A force d’avoir la tête sous l’eau, Friture s’est mis en quête de bulles d’air culturelles. L’eau et la culture, deux sources indispensables de vie. Une bonne raison pour faire cause commune en apparence. D’ailleurs en associant les deux mots, nos cerveaux n’ont fait qu’un tour, des airs d’accordéon s’y sont incrustés et la question est apparue comme une évidence : mais où sont les guinguettes ?

par Nicolas Mathé sur www.frituremag.info
La culture au bord de l’eau... A Toulouse, il y a bien Rio Loco en bord de Garonne et ce n’est pas anodin mais à bien y réfléchir, il n’y en a pas tant que ça des notes de musique qui s’échappent des courbes sinueuses de la « rejetonne à Riquet ». Pourtant, l’ombre des futurs ex-platanes ne serait-elle pas un refuge à guinguettes idéal ? Cette question, nous ne sommes pas les seuls à nous l’être posé. Richard Tissinier en a presque fait un sacerdoce. Pendant près de 10 ans, il a cherché à Toulouse et aux alentours le moindre coin de berges, Garonne et Ariège comprises, en vue d’implanter une guinguette. En vain. Musicien, ancien membre de la fanfare des beaux-arts et de groupes comme les Nékrevisses, il a créé l’association Renouveau des guinguettes en 1987. « J’ai cherché partout, j’ai demandé des autorisations à Véolia, on a fait faire un nombre incalculable d’études mais ça n’a jamais marché. Il y avait toujours un truc qui clochait, ou les maires n’étaient pas intéressés ». Faute de lieu fixe, l’association a organisé des soirées dans divers endroits, recréant le plus fidèlement possible l’esprit des guinguettes d’antan. « On appelait ça la Guinguette Aneuneu, les gens jouaient le jeu, s’habillaient, il y avait vraiment beaucoup de monde qui nous suivait ». Le dernier bal organisé par l’association eut lieu en 1999 mais Richard Tissinier parle encore de cette période avec des yeux brillants. « Chez mes parents, il y avait des livres et des vieilles photos, c’est comme ça que je suis tombé dans l’imaginaire des guinguettes : la musique, la danse, les moule-frites, les barques, la pêche… Et surtout le fait que parents, grands-parents et enfants soient réunis. Aujourd’hui, on ne fait plus rien en famille ». Sa passion l’a aussi poussé à s’intéresser à l’histoire : « dans les années 40, il y avait pas mal de guinguettes en bord de Garonne ou d’Ariège mais c’est vrai qu’il n’y a jamais rien eu le long du Canal du Midi ». Richard a trouvé des traces de guinguettes à Blagnac datant de 1901, à Venerque ou encore Pinsaguel. Rien à Toulouse même. « Pour moi le seul endroit dans la ville où on pourrait monter une guinguette, c’est vers l’écluse, proche du Pont Saint-Michel », estime Richard Tissinier.

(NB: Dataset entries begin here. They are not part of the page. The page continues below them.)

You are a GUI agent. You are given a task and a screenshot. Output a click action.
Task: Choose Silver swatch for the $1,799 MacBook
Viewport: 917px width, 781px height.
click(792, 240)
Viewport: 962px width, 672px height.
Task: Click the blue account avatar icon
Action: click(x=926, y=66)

Et il n’est pas le seul sur le coup. L’endroit est également convoité par Hervé Sansonetto, l’emblématique patron du Bikini à Ramonville. « C’est vrai que j’ai toujours rêvé de monter une guinguette et cet endroit serait magique pour ça, mais je crois que cela restera à l’état de rêve ». Son Bikini à lui a toujours été au bord de l’eau (d’abord en bord de Garonne, puis aujourd’hui du Canal) mais c’est surtout le côté populaire et convivial qu’Hervé met en avant : « je trouve qu’il manque un lieu ouvert à tout le monde, loin du luxe, des VIP et de toutes ces conneries où on se retrouve, on bouffe et on danse. Le Bikini d’avant était une ancienne guinguette, ça s’appelait le Moulin Rouge. D’ailleurs, je l’ai toujours considéré comme une guinguette moderne, on remplaçait juste le musette par du hardcore ».
Un mythe bien présent mais peu visible
Partir à la recherche des guinguettes est une expérience assez particulière. Une quête d’un passé idéalisé qui, de nos jours, confine presque à la chimère. Beaucoup en parlent mais personne ne les voit vraiment. « Je crois qu’il en reste une du côté de … », « il paraît qu’il y aurait un projet vers… », entend-on régulièrement en abordant le sujet. Il y a aussi des histoires incroyables comme celle de Gilbert Vivien et de sa maison bleue. Un troquet-guinguette situé en bord de Garonne, au niveau du pont de Blagnac monté de manière totalement informelle et tenu

depuis près de quarante ans par cet homme centenaire. La maison bleue a subi maintes foudres, celles de la Garonne ou de l’administration qui a fait détruire une partie de ses installations, mais elle vivote encore. Cet été une "Ephémère guinguette" s’est aussi montée du côté de Lacroix Falgarde, en bord d’Ariège aux portes de Toulouse. L’expérience, aboutie après de nombreuses démarches avec la mairie, a été concluante, et devrait être reconduite l’année prochaine.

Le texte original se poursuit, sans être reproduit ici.